Document extract:
=-=-=-=-=
These folks are a Canadian couple from Thunder Bay Ontario who bought a chinese-built boat from Outbound Yachts in the US and traveled to China to see (and take photos of) their build in progress. The boat was delivered to and commissioned at Barkers Island marina in Superior, Wisconsin. We watched them get this boat ready for adventures on Lakes Superior and Huron and they still do their winter storage at Barker's Island. Have talked to the owners a couple of times over the years. They did a lot of research before deciding on this boat and seem to be very pleased with their choice. It's a beauty!

Mobnets
1973 Paceship Chance 32/28 "Westwind"


----------



## killarney_sailor (May 4, 2006)

There are a number of powerboat companies in China. Outbound is the only sailboat maker that I know of and it is very much a western company there because of labour costs. As you undoubtedly know, China's manufacturing is rapidly going upmarket in response to labour shortages and higher costs. I am sure more sailboat manufacturing will develop there as it did in the past in Taiwan and HK. I wonder if there are any yacht surveyors in China and certainly no standards. It is all too new. My wife read a how-to book on long distance cruising written by a guy who was very interested in the topic but had never actually done any. It included a section explaining how you get a hotel when you get to port. (She is going to write such a book herself but has one big advantage.) I think if you want to liveaboard in China, I would start by making sure you can get a dock, then make sure get official permission from all and sundry and then get a boat. Would make most sense to buy in Thailand or Malaysia. Might be some boats in HK but can't imagine there would be much choice. Also slim pickings in Japan, Taiwan, and the Philippines. Still think it is an excellent idea to pursue.


----------
=-=-=-=-=
Data supplied:

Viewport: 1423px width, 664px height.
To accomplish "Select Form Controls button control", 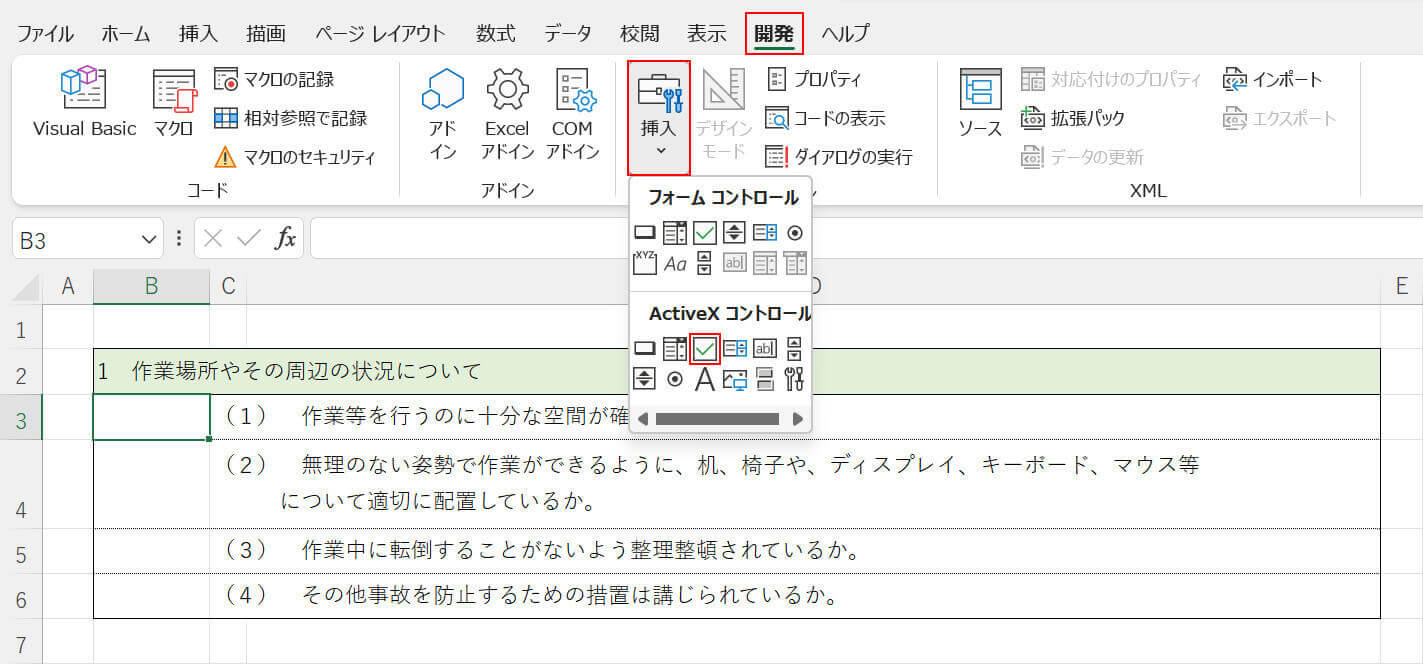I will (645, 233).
=-=-=-=-=
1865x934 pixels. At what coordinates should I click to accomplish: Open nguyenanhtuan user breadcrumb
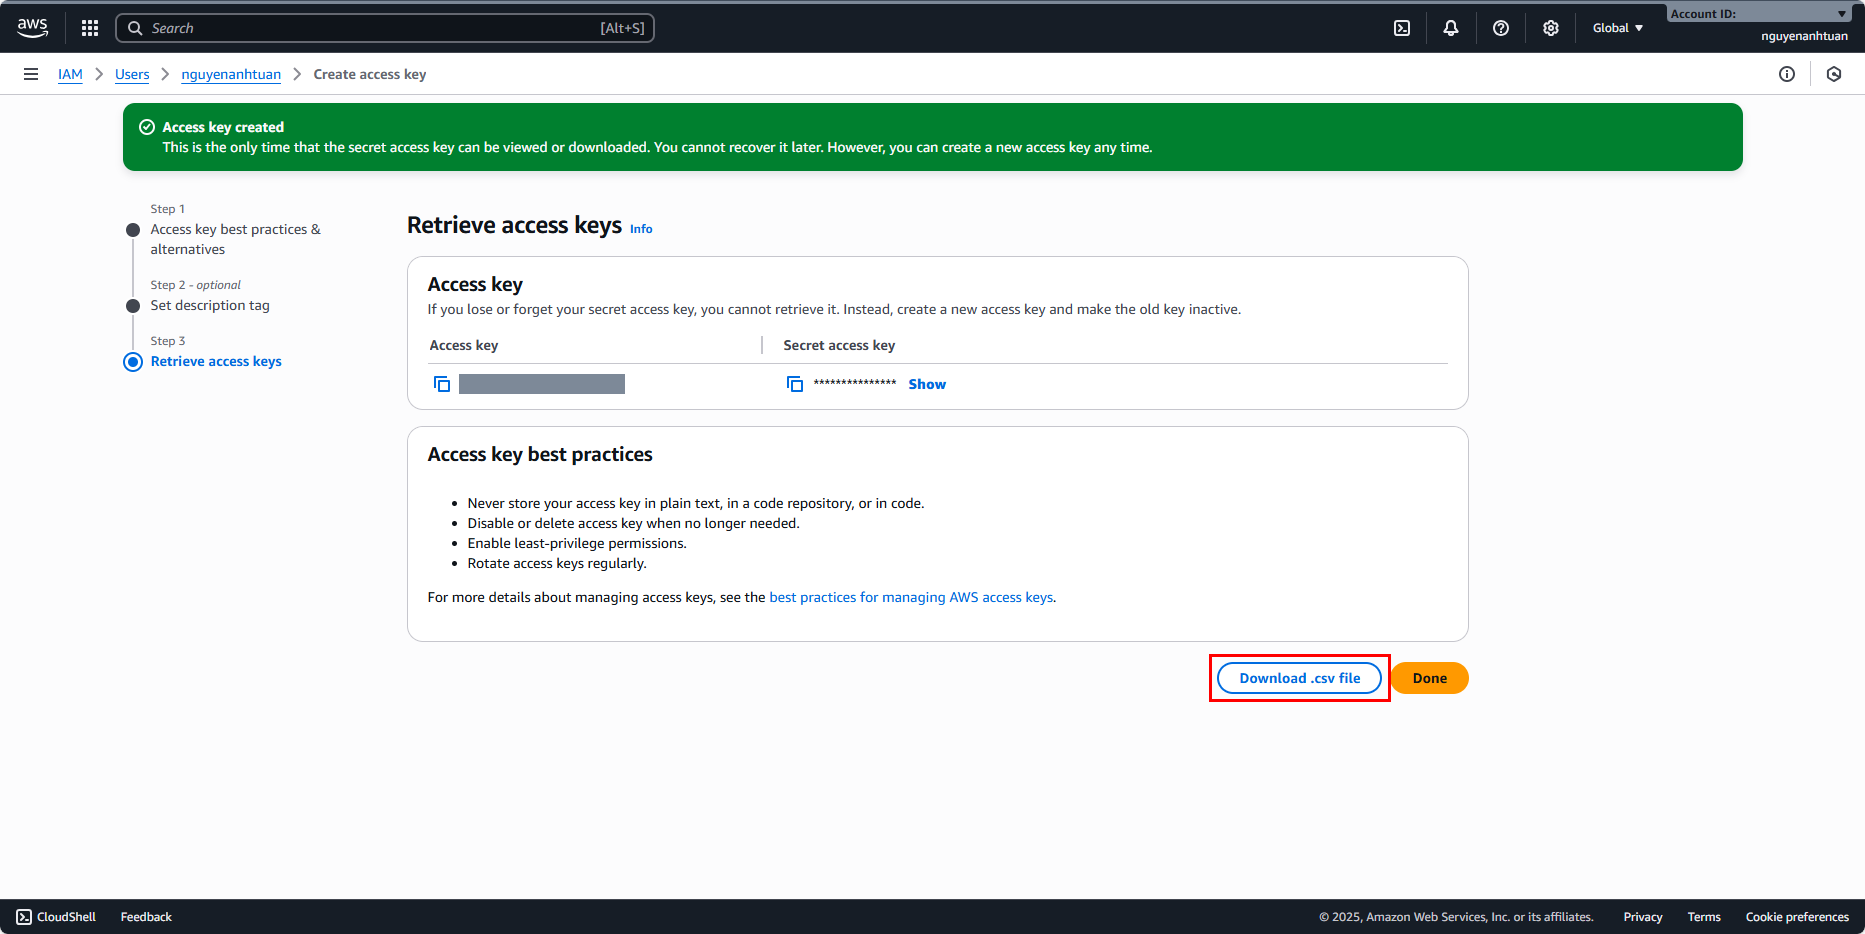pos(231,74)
=-=-=-=-=
From the sailing forum extract, list every place other than China that killarney_sailor's post names as somewhere to look for a boat to buy.

Thailand, Malaysia, HK, Japan, Taiwan, and the Philippines.